Quantitative TAM/SAM/SOM figures specific to Arabic teletherapy are not present in the cited research, and the publication's standard is to avoid importing numbers from sources that were not surfaced during verification. What the captured sources do support is a directional read: Hakini's reach across Palestine, the Gulf, Europe, and the United States indicates that the addressable user base is the Arabic-speaking population globally, not just residents of any single country [The National, Nov 2021]. That diaspora dimension is meaningful because purchasing power in Arabic-speaking communities in Germany, the Netherlands, and the United States is materially higher than in the home market, which can subsidize lower-priced access in Palestine and other price-sensitive geographies.

Cited reach signal Figure Source
Users served Thousands (majority women and teenagers) [LinkedIn]
Palestinians supported Hundreds [ReliefWeb]
Content reach Hundreds of thousands [ReliefWeb]

The takeaway from the cited reach signals is that Hakini's top-of-funnel content engine appears materially larger than its paying base, which is the expected shape for an early-stage marketplace in a stigmatized category and suggests room to compress the funnel as trust accumulates.

Regulatory and macro forces cut both ways. On the supportive side, MENA governments have generally welcomed digital health pilots, and cross-border teletherapy for the diaspora sits in a relatively permissive regulatory zone.

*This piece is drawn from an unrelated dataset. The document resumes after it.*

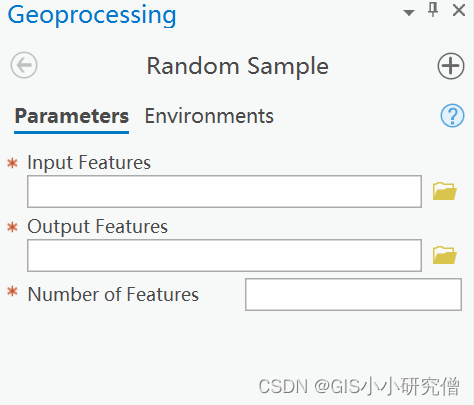474x405 pixels.
Task: Click the Input Features label
Action: coord(89,162)
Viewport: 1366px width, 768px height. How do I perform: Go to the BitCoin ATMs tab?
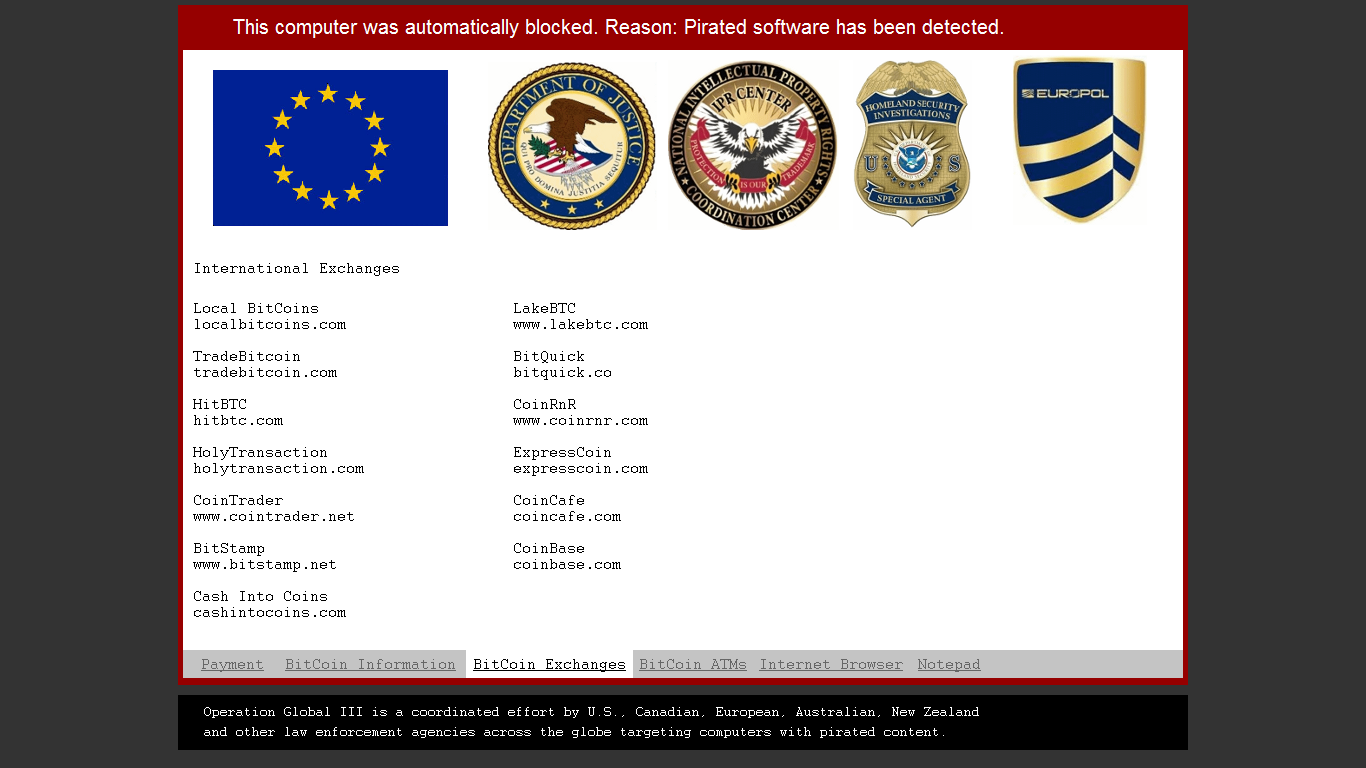(693, 665)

On the risk side, the operating environment in Palestine has been disrupted by the events Forbes documented in October 2023, with broader knock-on effects for the local startup ecosystem [Forbes, Oct 2023]. Any base-case model should reflect that Hakini's headquarters geography carries operational risk that comparable telehealth peers in Cairo, Riyadh, or Amman do not face to the same degree.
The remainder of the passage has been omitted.